Skip to contents

This function computes a fuzzy similarity score between two strings based on the token set ratio methodology. It considers the intersection and differences between tokenized word sets from the input strings, and calculates a similarity score normalized by string lengths.

Usage

fuzzy_token_set_ratio(s1, s2, score_cutoff = 0)

Arguments

s1

A character string. The first string to compare.

s2

A character string. The second string to compare.

score_cutoff

A numeric value (default is 0) specifying the minimum similarity score threshold. Scores below this threshold may trigger early exits in the computation.

Value

A numeric similarity score between 0 and 100, representing the degree of similarity between the two input strings.

Details

This function performs the following steps:

  • Tokenizes the input strings.

  • Identifies intersecting and differing tokens between the two tokenized sets.

  • Computes the longest common subsequence (LCS) distance for differing tokens and normalizes it.
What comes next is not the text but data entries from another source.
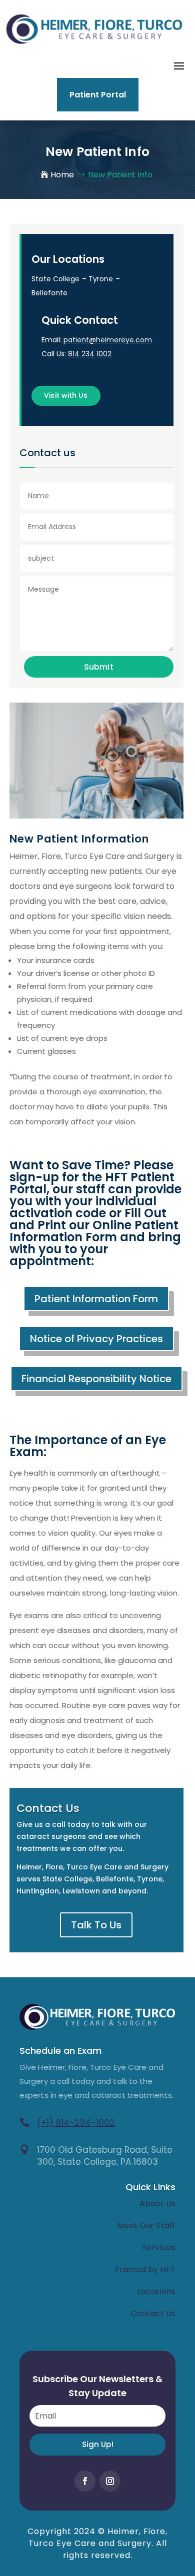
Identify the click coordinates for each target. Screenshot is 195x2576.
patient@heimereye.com (108, 340)
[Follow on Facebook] (85, 2481)
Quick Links (151, 2187)
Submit (99, 667)
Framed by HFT (145, 2269)
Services (159, 2247)
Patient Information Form (96, 1299)
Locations (157, 2291)
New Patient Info (120, 174)
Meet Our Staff (146, 2225)
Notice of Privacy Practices (96, 1339)
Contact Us (153, 2313)
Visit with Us (66, 395)
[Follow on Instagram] (110, 2481)
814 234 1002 (90, 354)
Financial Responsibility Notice (97, 1379)
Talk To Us (96, 1925)
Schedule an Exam (61, 2050)
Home (62, 174)
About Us (158, 2203)
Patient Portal (98, 94)
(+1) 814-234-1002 (75, 2123)
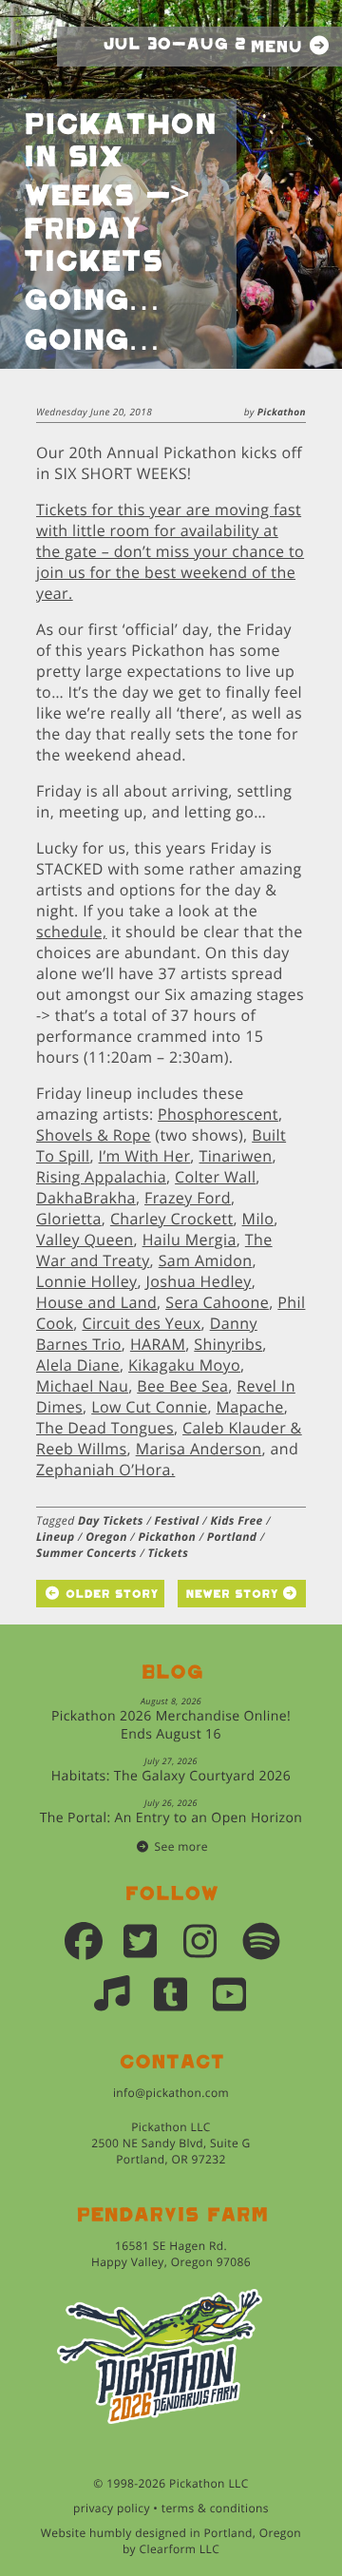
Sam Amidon (206, 1260)
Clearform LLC (180, 2549)
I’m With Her (145, 1155)
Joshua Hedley (199, 1281)
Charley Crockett (172, 1218)
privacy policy (111, 2508)
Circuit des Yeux (141, 1323)
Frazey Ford (187, 1197)
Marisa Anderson (199, 1448)
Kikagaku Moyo (184, 1365)
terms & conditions (215, 2508)
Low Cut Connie (149, 1406)
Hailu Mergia (189, 1239)
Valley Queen (85, 1239)
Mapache (250, 1406)
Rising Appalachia (101, 1176)
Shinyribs (228, 1344)
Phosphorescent (218, 1114)
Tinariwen (235, 1155)
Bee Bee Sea (182, 1385)
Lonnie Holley (86, 1281)
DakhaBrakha (86, 1197)
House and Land (96, 1302)
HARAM (157, 1344)
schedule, (71, 931)
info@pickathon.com (171, 2093)
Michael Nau (82, 1385)
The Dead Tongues (105, 1427)
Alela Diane (78, 1365)
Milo (258, 1218)
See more (181, 1846)
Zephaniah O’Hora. (105, 1469)
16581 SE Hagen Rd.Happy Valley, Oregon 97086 (171, 2254)
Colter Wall (215, 1176)
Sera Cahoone (217, 1302)
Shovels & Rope (93, 1135)
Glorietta (69, 1218)
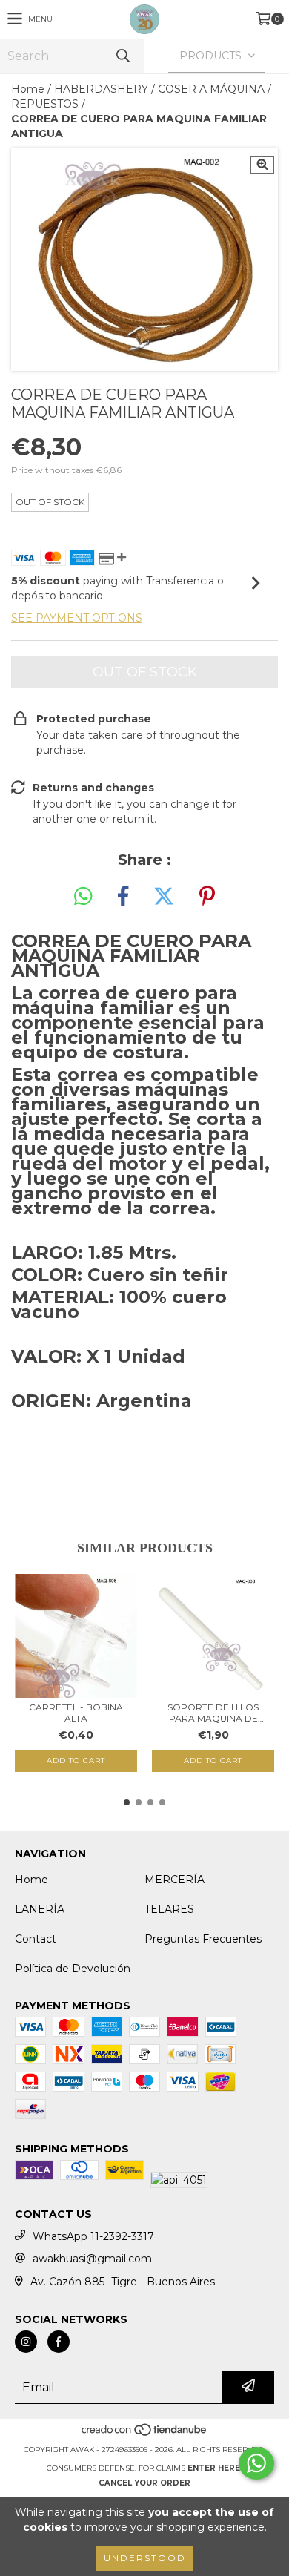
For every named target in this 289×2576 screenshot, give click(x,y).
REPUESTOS (45, 104)
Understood (145, 2557)
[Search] (122, 56)
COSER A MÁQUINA (211, 89)
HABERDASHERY (101, 89)
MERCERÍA (174, 1879)
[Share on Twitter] (164, 897)
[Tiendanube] (145, 2435)
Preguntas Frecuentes (203, 1939)
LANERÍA (39, 1909)
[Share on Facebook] (123, 897)
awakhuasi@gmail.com (92, 2258)
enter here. (214, 2468)
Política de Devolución (72, 1968)
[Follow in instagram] (26, 2341)
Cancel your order (144, 2483)
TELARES (169, 1909)
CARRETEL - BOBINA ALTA (76, 1713)
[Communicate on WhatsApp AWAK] (256, 2463)
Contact (35, 1939)
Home (27, 89)
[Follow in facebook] (58, 2341)
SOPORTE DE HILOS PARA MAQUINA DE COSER (213, 1713)
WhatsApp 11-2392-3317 (93, 2236)
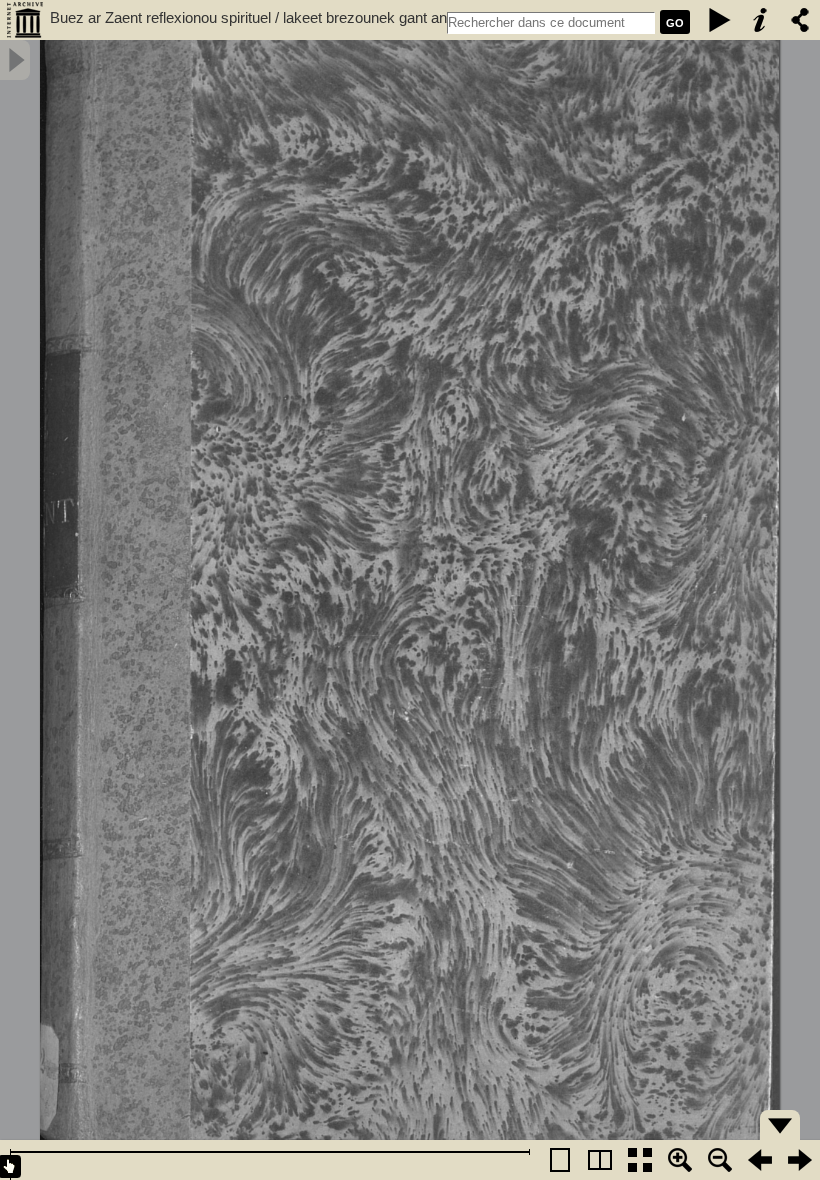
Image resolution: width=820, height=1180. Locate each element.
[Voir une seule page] (560, 1160)
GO (675, 23)
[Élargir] (720, 1160)
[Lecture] (720, 20)
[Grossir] (680, 1160)
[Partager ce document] (800, 20)
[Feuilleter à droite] (800, 1160)
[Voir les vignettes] (640, 1160)
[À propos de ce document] (760, 20)
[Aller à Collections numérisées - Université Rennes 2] (25, 20)
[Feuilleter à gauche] (760, 1160)
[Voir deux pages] (600, 1160)
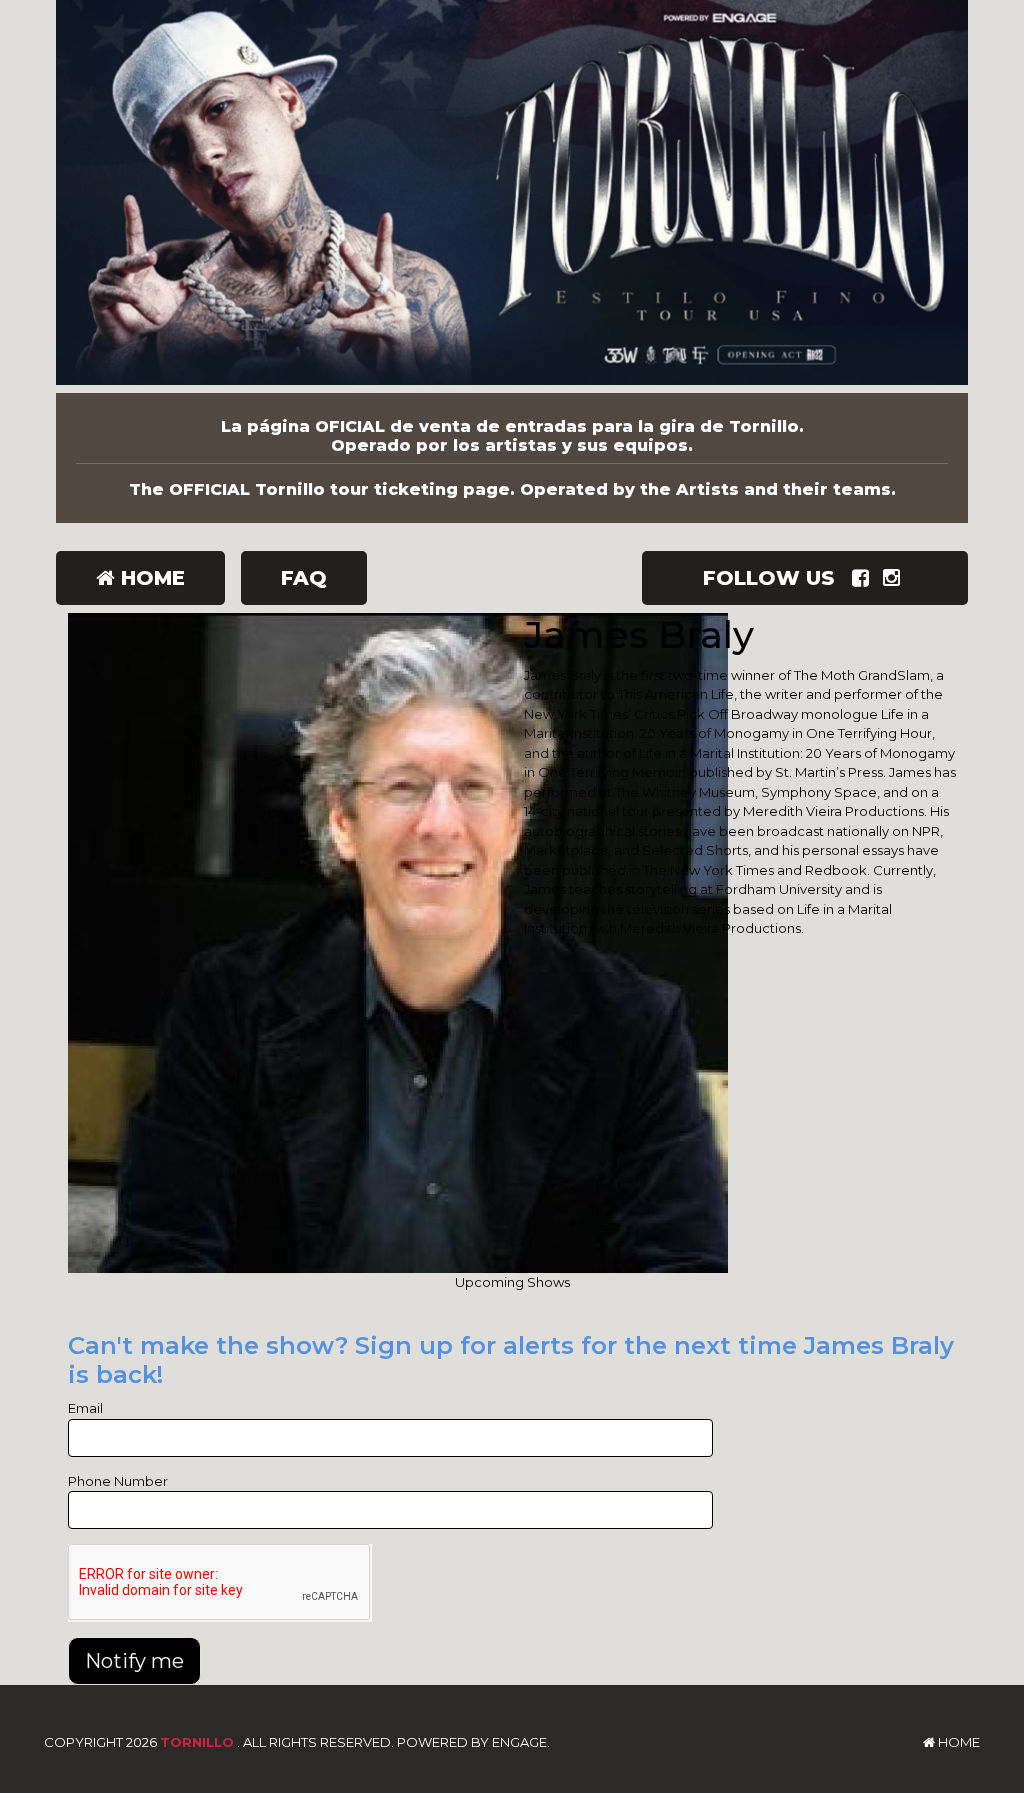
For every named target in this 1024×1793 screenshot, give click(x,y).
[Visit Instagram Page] (895, 578)
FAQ (304, 578)
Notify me (134, 1661)
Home (150, 578)
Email (85, 1408)
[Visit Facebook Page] (864, 578)
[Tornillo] (512, 196)
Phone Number (118, 1481)
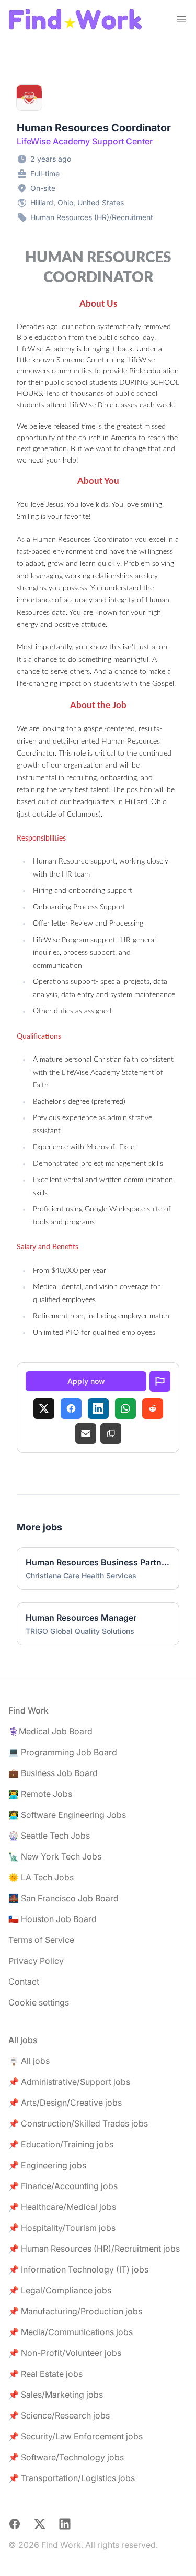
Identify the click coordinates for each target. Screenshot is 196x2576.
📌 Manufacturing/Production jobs (75, 2311)
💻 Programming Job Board (62, 1752)
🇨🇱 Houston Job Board (52, 1919)
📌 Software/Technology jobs (66, 2457)
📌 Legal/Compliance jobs (59, 2290)
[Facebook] (71, 1408)
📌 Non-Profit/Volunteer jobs (64, 2353)
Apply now (86, 1381)
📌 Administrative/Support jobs (69, 2081)
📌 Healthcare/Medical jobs (62, 2207)
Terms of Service (41, 1940)
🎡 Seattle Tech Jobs (49, 1835)
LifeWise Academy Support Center (85, 141)
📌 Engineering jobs (47, 2165)
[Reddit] (152, 1408)
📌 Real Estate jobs (45, 2373)
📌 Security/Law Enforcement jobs (75, 2436)
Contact (23, 1981)
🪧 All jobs (29, 2061)
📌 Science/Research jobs (59, 2415)
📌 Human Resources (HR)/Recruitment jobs (94, 2248)
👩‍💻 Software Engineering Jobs (67, 1814)
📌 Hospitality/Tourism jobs (62, 2227)
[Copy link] (110, 1433)
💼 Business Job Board (53, 1773)
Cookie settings (38, 2002)
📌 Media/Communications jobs (70, 2332)
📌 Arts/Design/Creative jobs (65, 2102)
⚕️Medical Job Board (50, 1731)
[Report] (159, 1381)
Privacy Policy (36, 1960)
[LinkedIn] (98, 1408)
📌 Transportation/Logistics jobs (71, 2478)
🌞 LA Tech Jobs (41, 1877)
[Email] (85, 1433)
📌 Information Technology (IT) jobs (78, 2269)
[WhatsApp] (125, 1408)
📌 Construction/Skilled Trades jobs (78, 2123)
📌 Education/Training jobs (60, 2144)
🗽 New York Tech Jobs (54, 1856)
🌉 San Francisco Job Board (63, 1898)
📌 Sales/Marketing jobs (55, 2394)
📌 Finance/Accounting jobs (63, 2186)
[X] (43, 1408)
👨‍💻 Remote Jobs (40, 1794)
  • Calculates similarity ratios for intersecting tokens combined with differing token sets.

  • Returns the maximum of the normalized LCS distance and the two intersecting token ratios.

The function short-circuits to return 100 if one token set is a subset of the other. If either input string is empty, the function returns 0.

Examples

# Example usage:
fuzzy_token_set_ratio("fuzzy was a bear", "fuzzy was a dog", score_cutoff = 80)
#> [1] 84.61538
fuzzy_token_set_ratio("hello world", "world hello")
#> [1] 100